A modo de ejemplo práctico, “Marianne” de Enriqueta Ochoa:
Después de leer tantas cosas eruditas
estoy cansada, hija,
por no tener los pies más fuertes
y más duro el riñón
para andar los caminos que me faltan.
Perdona este reniego pasajero
al no encontrar mi ubicación precisa,
y pasarme el insomnio acodada en la ventana
cuando la lluvia cae,
pensando en la rabia que muerde
la relación del hombre con el hombre;
ahondando el túnel, cada vez más estrecho,
de esta soledad, en sí, un poco la muerte anticipada.
Qué bueno que naciste con la cabeza en su sitio,
que no se te achica la palabra en el miedo,
que me has visto morir en mí misma cada instante
buscando a Dios, al hombre, al milagro.
Tú sabes que nacimos desnudos, en total desamparo
y no te importa,
ni te sorprende el nudo de sombra que descubres.

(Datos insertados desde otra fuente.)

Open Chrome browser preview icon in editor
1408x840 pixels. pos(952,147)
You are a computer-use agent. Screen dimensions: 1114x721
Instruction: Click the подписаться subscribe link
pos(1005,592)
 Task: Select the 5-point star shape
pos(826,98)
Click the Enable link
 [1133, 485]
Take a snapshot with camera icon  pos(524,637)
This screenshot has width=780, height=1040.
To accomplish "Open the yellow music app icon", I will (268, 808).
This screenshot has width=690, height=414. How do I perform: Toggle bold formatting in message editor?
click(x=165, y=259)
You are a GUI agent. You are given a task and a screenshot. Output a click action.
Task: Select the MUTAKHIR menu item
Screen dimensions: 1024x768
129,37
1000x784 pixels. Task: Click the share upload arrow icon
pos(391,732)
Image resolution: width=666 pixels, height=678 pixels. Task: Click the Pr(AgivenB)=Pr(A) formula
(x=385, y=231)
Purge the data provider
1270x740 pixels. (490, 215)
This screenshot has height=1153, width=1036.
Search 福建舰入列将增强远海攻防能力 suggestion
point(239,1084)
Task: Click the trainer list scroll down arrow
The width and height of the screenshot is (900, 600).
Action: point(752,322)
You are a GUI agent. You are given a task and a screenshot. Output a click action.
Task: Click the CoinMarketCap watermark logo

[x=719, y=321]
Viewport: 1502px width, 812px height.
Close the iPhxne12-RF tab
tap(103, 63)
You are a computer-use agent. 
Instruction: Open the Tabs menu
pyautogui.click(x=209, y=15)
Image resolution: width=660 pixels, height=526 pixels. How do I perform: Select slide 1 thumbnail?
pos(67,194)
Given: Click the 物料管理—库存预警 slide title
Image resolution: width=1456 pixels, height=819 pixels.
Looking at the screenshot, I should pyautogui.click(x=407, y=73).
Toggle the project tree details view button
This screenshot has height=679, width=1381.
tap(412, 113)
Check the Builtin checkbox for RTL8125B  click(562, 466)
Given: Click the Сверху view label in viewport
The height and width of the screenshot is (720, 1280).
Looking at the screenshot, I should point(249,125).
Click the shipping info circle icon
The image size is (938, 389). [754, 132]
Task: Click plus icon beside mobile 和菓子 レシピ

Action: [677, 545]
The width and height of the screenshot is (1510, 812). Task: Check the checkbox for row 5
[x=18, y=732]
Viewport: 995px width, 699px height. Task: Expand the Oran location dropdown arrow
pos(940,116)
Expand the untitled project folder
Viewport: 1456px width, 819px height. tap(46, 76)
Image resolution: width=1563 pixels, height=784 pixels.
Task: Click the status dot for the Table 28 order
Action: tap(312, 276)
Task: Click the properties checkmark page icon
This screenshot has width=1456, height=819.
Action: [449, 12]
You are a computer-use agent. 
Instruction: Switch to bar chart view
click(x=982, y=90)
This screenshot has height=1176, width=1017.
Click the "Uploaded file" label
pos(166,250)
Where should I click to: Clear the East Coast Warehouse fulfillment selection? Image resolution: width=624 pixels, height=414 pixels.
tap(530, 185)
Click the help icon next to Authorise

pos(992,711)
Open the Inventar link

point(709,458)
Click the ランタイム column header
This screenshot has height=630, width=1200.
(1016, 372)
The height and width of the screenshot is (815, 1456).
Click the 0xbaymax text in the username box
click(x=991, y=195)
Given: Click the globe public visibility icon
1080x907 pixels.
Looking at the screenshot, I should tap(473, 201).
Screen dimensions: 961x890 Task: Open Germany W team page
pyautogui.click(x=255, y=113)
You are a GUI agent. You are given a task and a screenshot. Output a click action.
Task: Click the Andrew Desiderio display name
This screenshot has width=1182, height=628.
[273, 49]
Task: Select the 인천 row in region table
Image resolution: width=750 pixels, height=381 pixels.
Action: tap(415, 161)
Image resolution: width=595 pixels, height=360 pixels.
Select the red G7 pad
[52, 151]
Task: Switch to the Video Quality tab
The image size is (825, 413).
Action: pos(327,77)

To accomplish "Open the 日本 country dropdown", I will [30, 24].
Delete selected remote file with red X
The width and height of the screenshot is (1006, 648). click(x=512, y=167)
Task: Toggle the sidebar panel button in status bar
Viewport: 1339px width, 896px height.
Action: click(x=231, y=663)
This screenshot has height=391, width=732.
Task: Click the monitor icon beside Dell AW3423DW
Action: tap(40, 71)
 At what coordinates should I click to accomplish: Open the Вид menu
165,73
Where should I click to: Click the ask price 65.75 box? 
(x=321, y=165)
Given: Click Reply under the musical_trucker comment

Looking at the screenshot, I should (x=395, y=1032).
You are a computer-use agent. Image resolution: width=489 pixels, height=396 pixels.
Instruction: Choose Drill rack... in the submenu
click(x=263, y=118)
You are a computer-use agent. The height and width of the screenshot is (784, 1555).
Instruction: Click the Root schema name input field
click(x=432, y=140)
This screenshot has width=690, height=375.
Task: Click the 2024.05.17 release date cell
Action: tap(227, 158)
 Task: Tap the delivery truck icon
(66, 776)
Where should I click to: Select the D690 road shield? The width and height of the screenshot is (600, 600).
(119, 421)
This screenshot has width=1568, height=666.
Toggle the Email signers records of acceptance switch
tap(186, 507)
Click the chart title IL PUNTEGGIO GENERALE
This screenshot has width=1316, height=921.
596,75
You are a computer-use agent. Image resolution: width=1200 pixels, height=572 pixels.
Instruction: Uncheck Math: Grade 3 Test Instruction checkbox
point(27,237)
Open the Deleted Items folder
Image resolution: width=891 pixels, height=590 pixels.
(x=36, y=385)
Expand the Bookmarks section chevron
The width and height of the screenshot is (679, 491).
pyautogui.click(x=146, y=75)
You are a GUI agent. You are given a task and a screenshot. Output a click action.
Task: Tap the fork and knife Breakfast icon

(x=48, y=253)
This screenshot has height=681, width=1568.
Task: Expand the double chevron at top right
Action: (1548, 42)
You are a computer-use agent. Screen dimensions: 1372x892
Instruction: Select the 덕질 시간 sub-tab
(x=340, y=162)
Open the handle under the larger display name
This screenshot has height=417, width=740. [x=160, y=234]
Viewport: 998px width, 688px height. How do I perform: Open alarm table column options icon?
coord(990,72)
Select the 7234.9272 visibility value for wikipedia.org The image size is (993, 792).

Todo se muere a tiempo y se llora a retazos,
has dicho,
sin embargo, es azul de cristal tu mirada
y te amanece fresca el agua del corazón;
quitas fácil el hollín que pone el hombre sobre las cosas,
y entiendes en tu propio dolor al mundo,
porque ya sabes
que sobre todos los ojos de la tierra
algún día, sin remedio, llueve.
(pp. 69-70, Ochoa, 1978)
Observemos bien cómo el poema, qué dicho sea de paso es un buen poema, no teme velar las flaquezas de quien canta, ni pretende recubrir ciertos defectos que harán de ser puestos a prueba por quien lee, y procede a declarar tres cosas: primero, la fatiga que impacta al verbo, al cuerpo y la consciencia y advierten, tiernamente, como una uña encarnada, que algo de ciclo tiene el tiempo que no acaba y en sí mismo ha de llorarse todo-todo, y todo ha de volver para ser mirado; segundo, que en el mirar, algo se —nos— está muriendo y que no es nada más que nuestra fragilidad lo que dota al lenguaje de voluntad en el intento de repetición y auxilio, mismo que emerge, como rapiña, de la esperanza de quien en ocasiones previas pudo mirar, y mirar como se ha dicho y no solamente ver; tercero, que mirar a consciencia es otra forma de conocimiento y en su mismo ejercicio, en esa pasividad aparente que transmite la con-templación de quien más mira, el verbo se renueva para tocar de formas otras el mundo porque no hay remedio, porque más llueve. Enriqueta Ochoa lo supo muy bien y con tino asestó mil tajos contra las praderas de sus cielos y razgar los velos que han dispuesto contra nosotros y las cosas, como si cada uno de sus versos fuera un retazo de sí para ajustarnos la mirada a usted, a mí, a quién sea y orear a ras de viento nuestra forma de mirar. Préstese atención, en última instancia, a esa cierta asepsia espiritual que brinda, sobre todo, el casi final del poema (“y te amanece fresca el agua del corazón; / quitas fácil el hollín que pone el hombre sobre las cosas, / y entiendes en tu propio dolor al mundo”). Mire atentamente cómo orquesta la sagacidad de la última sentencia (“algún día, sin remedio, llueve.”) Podríamos decir que es un rasgo distintivo de los buenos poemas: que un relámpago impacte dos veces un mismo sitio. Y tiene derecho al golpe, a un último retazo, quien atrévase a mirar, a ser mirado, sin otro afán que el de volver a mirar, esta vez desde otras comisuras.
Pero, al final, admítole a usted que poco sé acerca de buenos poemas, casi nada si me lo preguntan. Enriqueta apuntaba que la poesía es el hallazgo de lo insólito en lo cotidiano y que donde lo sublime y lo terrible se dan la mano, la palabra nombra la esencia; pero, verbalmente, también cabría recalcar, solo estoy insatisfecho.
Referencia:
Ochoa, E. (1978) Retorno de Electra. Editorial Diógenes, S.A.